WORK INSTRUCTION →
From the entries below, determine the number of lines that contain "page". Give that number by itself.

=== RECORDS TO PROCESS ===

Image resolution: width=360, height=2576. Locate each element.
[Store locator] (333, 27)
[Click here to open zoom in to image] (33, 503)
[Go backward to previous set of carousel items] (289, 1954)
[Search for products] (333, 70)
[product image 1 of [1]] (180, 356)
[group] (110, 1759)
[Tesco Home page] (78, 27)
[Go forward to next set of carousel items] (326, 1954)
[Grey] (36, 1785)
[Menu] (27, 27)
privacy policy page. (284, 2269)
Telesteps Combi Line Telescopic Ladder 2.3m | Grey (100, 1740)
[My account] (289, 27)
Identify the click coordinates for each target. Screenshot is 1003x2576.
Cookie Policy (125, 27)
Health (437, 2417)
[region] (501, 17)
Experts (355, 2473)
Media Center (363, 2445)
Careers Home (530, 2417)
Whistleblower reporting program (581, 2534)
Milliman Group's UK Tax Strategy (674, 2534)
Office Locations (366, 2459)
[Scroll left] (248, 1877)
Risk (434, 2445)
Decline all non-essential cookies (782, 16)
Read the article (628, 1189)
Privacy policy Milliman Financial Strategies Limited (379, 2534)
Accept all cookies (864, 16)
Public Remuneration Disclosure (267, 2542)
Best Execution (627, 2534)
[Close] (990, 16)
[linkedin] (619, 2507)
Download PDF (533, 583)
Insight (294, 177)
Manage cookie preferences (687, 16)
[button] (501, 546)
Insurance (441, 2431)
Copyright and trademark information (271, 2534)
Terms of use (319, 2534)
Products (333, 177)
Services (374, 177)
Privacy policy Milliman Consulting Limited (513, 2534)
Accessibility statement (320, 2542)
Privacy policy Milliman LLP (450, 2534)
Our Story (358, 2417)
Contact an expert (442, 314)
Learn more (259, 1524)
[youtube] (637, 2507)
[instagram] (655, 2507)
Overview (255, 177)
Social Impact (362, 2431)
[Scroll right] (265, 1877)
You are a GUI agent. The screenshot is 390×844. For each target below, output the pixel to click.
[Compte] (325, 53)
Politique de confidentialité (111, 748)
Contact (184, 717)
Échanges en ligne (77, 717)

===

WRITTEN RESPONSE →
2